Os indicados ao Banco Central precisam ser aprovados pela Comissão de Assuntos Econômicos (CAE) do Senado. Uma derrota desse nível nunca havia acontecido na história recente do governo.
Além disso, o momento é sensível para o Banco Central em meio a investigações sobre o Banco Master. Dessa forma, a aprovação de um novo diretor pode ser atrapalhada.
As duas vagas são para a diretoria de Organização do Sistema Financeiro e para a de Política Econômica. Os antigos diretores foram indicados pelo ex-presidente Jair Bolsonaro.
Agora, com as indicações de Lula, o Comitê de Política Monetária (Copom) deve ser composto inteiramente por nomes apontados pelo governo. Até o momento, Lula ainda não deu indícios de quais nomes deve escolher para as cadeiras no Banco Central.

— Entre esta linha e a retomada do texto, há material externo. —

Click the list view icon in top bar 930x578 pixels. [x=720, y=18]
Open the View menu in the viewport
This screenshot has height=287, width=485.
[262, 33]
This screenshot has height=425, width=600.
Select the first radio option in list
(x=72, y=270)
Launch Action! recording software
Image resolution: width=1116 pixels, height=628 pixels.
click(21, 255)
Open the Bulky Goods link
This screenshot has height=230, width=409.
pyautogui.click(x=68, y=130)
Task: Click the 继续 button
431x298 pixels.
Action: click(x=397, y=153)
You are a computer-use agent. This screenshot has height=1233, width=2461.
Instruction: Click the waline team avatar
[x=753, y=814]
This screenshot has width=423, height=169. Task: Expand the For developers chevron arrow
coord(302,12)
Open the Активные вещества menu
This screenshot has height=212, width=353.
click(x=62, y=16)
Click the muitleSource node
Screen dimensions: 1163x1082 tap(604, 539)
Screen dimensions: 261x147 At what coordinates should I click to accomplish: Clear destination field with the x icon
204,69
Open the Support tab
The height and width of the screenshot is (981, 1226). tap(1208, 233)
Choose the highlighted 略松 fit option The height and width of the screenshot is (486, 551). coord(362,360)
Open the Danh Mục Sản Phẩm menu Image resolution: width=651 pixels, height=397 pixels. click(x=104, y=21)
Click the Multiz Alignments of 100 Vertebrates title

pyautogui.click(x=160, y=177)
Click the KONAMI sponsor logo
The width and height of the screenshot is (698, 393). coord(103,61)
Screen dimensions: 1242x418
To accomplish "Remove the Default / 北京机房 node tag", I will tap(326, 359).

Após Lula indicar um nome, é preciso marcar a data da sabatina na CAE. O processo geralmente leva de um a dois meses. Os postulantes passam pelo chamado “beija-mãos” nos gabinetes dos senadores em busca de apoio.
No entanto, 2026 é um ano eleitoral. Portanto, é comum que parlamentares se afastem de Brasília para se dedicar às eleições, o que pode esvaziar a Casa Alta.